We enrolled persons that were ≥5 years old (median, 11.0 years; range, 5 to 81 years) presenting with acute respiratory illness, defined as cough, difficulty breathing, or chest pain and a documented temperature of ≥38.0°C or oxygen saturation of <90%, in rural western Kenya from 1 January 2009 and 28 February 2010 (7). At the time of presentation to the clinic, we collected acute-phase blood and nasopharyngeal and oropharyngeal swab specimens in viral transport media. Patients were asked to return 4 to 6 weeks later for a convalescent-phase serum blood draw. Quantitative real-time reverse transcription-PCR (qRT-PCR) of specimens was carried out for adenovirus, respiratory syncytial virus (RSV), human metapneumovirus (hMPV), influenza A and B viruses, and parainfluenza virus (PIV) types 1 to 3 using singleplex qRT-PCR assay (7, 8). The qRT-PCR results were considered positive if the threshold cycle (CT) was <40.0. Paired sera were tested for antibodies to influenza viruses using hemagglutination inhibition assays and for antibodies to RSV, hMPV, adenovirus, and PIV using standard methods for indirect IgG enzyme-linked immunoassay, in which all assays were optimized for reagent/diluent composition and concentration and incubation time/temperatures to obtain the highest limit of detection for antiviral IgG antibodies with minimal background binding to control antigen (912). Fourfold or greater rises in titers were considered seropositive for acute infection.
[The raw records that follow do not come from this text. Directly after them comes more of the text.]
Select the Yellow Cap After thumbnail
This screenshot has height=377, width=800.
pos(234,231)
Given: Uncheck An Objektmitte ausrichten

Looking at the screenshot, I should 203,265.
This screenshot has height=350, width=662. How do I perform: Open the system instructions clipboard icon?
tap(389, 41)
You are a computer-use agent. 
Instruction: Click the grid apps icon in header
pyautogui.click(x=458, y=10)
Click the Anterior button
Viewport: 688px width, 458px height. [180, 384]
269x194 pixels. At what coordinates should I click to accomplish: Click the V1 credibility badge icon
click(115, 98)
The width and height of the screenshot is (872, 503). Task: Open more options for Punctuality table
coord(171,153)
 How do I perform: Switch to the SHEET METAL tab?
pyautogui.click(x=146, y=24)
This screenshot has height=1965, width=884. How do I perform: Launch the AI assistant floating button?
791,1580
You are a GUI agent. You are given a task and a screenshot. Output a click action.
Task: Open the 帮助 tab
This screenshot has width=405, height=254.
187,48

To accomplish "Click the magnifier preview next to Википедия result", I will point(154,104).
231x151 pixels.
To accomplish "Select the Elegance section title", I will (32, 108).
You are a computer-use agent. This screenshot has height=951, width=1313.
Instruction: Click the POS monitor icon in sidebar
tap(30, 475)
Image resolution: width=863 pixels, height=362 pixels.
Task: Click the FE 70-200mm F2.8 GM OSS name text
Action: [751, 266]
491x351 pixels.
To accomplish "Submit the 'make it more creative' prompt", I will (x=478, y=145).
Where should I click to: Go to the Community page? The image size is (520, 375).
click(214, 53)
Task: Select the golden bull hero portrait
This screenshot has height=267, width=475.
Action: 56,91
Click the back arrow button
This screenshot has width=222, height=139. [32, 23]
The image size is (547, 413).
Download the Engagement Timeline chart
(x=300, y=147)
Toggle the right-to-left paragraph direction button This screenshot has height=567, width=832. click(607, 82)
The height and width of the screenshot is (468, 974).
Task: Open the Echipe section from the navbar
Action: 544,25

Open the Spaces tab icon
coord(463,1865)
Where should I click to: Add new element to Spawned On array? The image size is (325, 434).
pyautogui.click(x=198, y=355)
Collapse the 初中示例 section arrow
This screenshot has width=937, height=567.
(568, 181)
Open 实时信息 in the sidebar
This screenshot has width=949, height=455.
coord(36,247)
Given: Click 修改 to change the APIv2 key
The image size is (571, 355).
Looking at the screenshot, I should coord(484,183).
Among patients with serology and qRT-PCR performed, ≥4-fold rises in titers ranged from 1% for adenovirus and PIV to 27% for influenza A virus (Table 1). For the three viruses for which at least 10 patients were seropositive, 60%, 28%, and 19% of patients seropositive for influenza A virus, hMPV, and influenza B virus, respectively, were also positive for the same virus by qRT-PCR. Among patients who were qRT-PCR positive for influenza A virus, 53% were seropositive for influenza A virus compared to 3 to 33% seropositivity among those positive by qRT-PCR for other viruses. Serologic testing increased the diagnostic yield beyond qRT-PCR by 0.4% to 10.7%, depending on the virus (Table 1).

Table 1
Results of serologic testing of acute- and convalescent-phase sera and qRT-PCR among patients with acute respiratory infections of ≥5 years of agea

We found despite its high analytic sensitivity, qRT-PCR can miss some viral infections detected by serology (4, 6). In Thailand, serology also detected some influenza infections not identified by PCR (13). We also found that the virus to which a patient was seropositive was not always detected in the pharynx by qRT-PCR. Possibly the swab missed the virus in the pharynx. Alternatively, seropositivity might not be specific for symptomatic infection for some viruses. Among 7 viruses tested for by serology in coastal Kenya, only seropositivity for RSV was statistically more common among children with pneumonia than healthy controls (14). Our evaluation was limited by a small sample size, lack of serology data on children, and no serology results for viruses where serology might be more informative of acute infection, like rhinovirus and human bocavirus (15, 16). It is likely that both PCR and serology are needed to fully assess the etiologic contribution of viral respiratory pathogens in epidemiologic studies; additional studies are needed to better define the relationship between the two diagnostic modalities.